Indirect immunofluorescence staining was performed using an established procedure (Sun ). Briefly, cells cultured on coverslips were washed with cold phosphate-buffered saline (PBS) twice and fixed with cold methanol:acetone (1:1) for 10 min at −20°C. After extensive washing three times with PBS containing 0.5% bovine serum albumin, the cells were blocked with 20% normal donkey serum in PBS buffer for 30 min at room temperature and then incubated with the specific primary antibodies against E-cadherin, ZO-1, α-SMA, and vimentin as described previously. For visualization of the primary antibodies, cells were stained with fluorescein isothiocyanate–conjugated secondary antibodies (Jackson ImmunoResearch Laboratories, West Grove, PA). As a negative control, the primary antibody was replaced with nonimmune IgG, and no staining occurred. Stained cells were mounted with Vectashield mounting medium (Vector Laboratories, Burlingame, CA) and viewed with an Eclipse E600 epifluorescence microscope equipped with a digital camera (Nikon, Melville, NY).

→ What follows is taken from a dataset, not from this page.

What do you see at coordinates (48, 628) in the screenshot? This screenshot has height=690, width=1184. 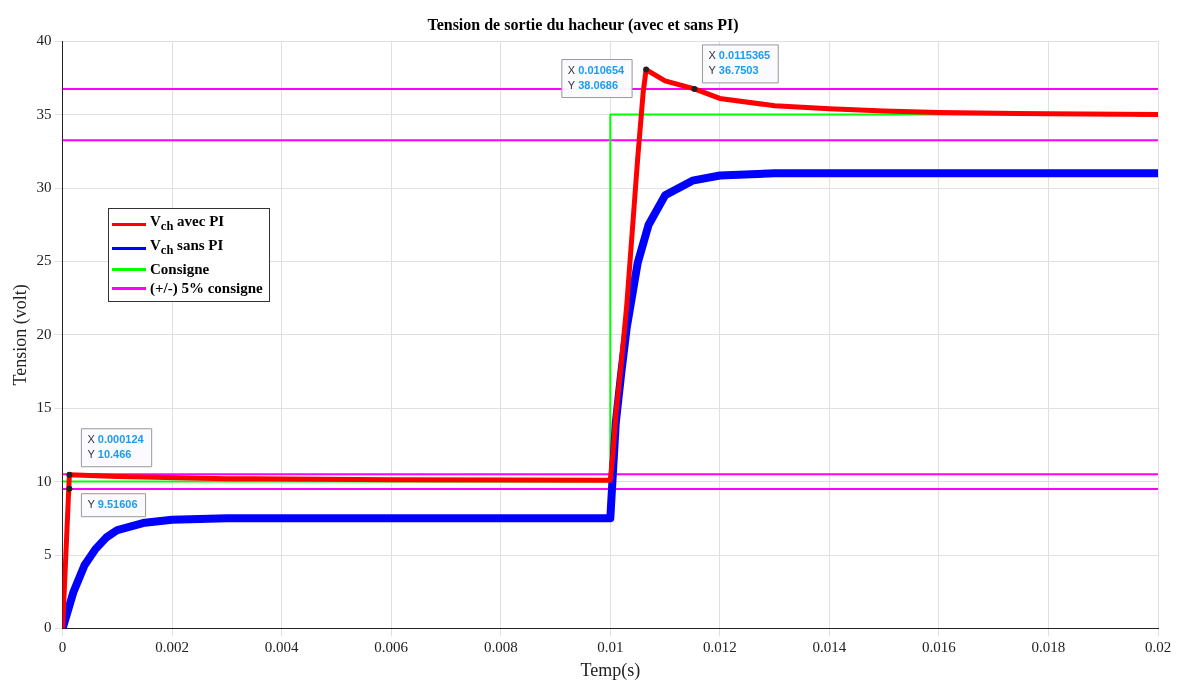 I see `y-tick-label: 0` at bounding box center [48, 628].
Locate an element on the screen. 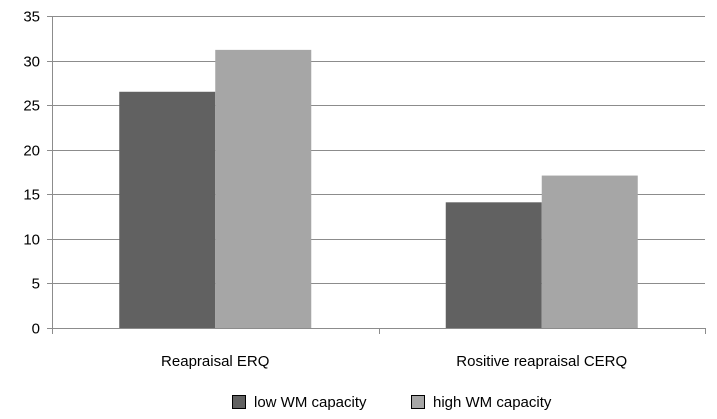 This screenshot has width=717, height=419. legend-swatch-high-wm is located at coordinates (418, 402).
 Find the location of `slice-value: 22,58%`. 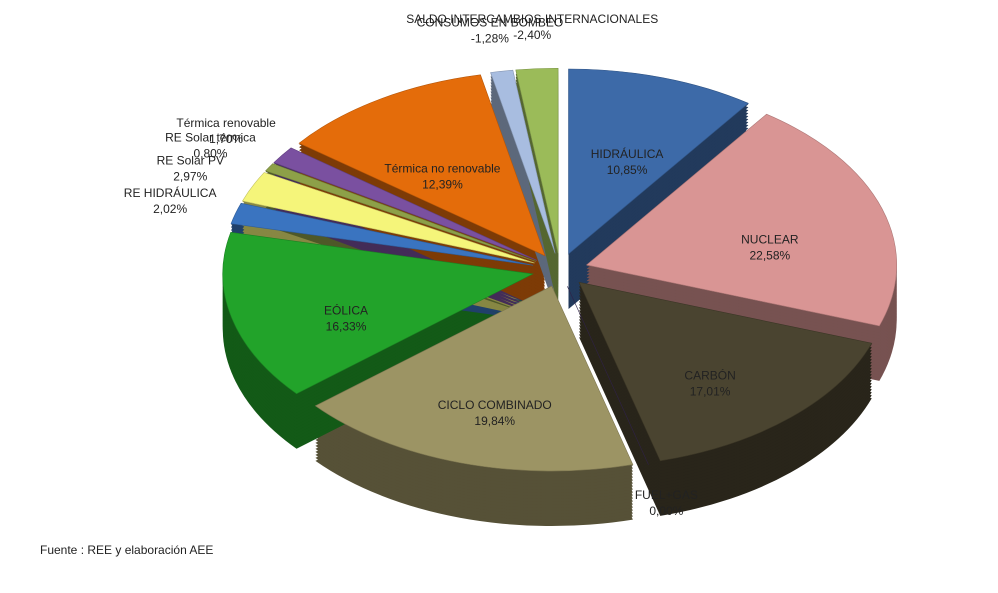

Immunohistochemstry was carried out as described earlier using the Avidin–Biotin Complex (ABC) Vectastain Kit (Vector Laboratories) according to the manufacturer's instructions. Briefly, 3- to 5-μm-thick tissue slides were dewaxed, rehydrated, incubated with 3% hydrogen peroxide for 30 min, and blocked in 10% normal goat or rabbit serum for 1 h. The slides were then incubated with primary antibodies, including HIF-1α (1:500; Chemicon), Twist antibody (1:200; Santa Cruz Biotechnology), E-cadherin (1:100; Santa Cruz Biotechnology), and Bmi1 (1:100; Sigma-Aldrich), at 41°C overnight. The sections were incubated with biotinylated goat anti-rabbit or anti-mouse Ig antibody as the secondary antibody, and the antibody reactions were visualized using diaminobenzidine (DAKO, Tokyo, Japan). Nonimmune goat IgG or rabbit IgG was used as negative control. Slides were counterstained with hematoxylin and then dehydrated and mounted. Immunostaining was evaluated in a blinded manner, as previously described (Higgins ). The immunostaining score was determined by counting the HIF-1α/Twist/Bmi1–positive tubular epithelial cells under a microscope at 200× magnification on 10 random fields. A relative scale of 0–3 was used to grade the amount of HIF-1α/Twist/Bmi1 immunostaining, where 0 indicated <5% staining, 1+ indicated 5–25% staining, 2+ indicated 25–50% immunostaining, and 3+ indicated >50% immunostaining.

Animal model

Male Sprague Dawley rats (n = 24, six per group) weighing 150–180 g were obtained from the Fourth Military Medical University laboratory animal center (Xi'an, China). UUO was performed using an established procedure, as described previously. Rats were killed at various time points as indicated after surgery, and kidneys were removed. The samples were stored in −80°C until analysis. All animal handling conformed to the guidelines for care and use of experimental animals established by the Ethical Committee of Animal Experiments.

Kidney biopsies

Renal biopsy samples from patients diagnosed with CKD at Xijing Hospital from January 2010 to June 2011 were reviewed and selected for further study. Formalin-fixed and paraffin-embedded samples of IgAN (n = 43) and DN (n = 18) were identified in the Pathology Department of Xijing Hospital. Eight samples obtained from living donor biopsies were used as controls. The percentage of tubulointerstitial fibrosis was obtained from the standard pathology report (Sun ). The study was approved by the Hospital's Protection of Human Subjects Committee, and informed consent was obtained from all patients.

Statistical analysis

Each experiment was repeated at least three times. Bands from Western blots were quantified with Quantity One software (Bio-Rad). Relative protein and mRNA levels were calculated in comparison to internal β-actin standards. Numerical data are presented as mean ± SD. The difference between means was analyzed with analysis of variance. The relationship between the scored HIF-1α or Twist expression and Bmi1 expression was assessed by a linear regression correlation test. Differences were considered significant when p < 0.05. All statistical analyses were done with SPSS12.0 software (SPSS, Chicago, IL).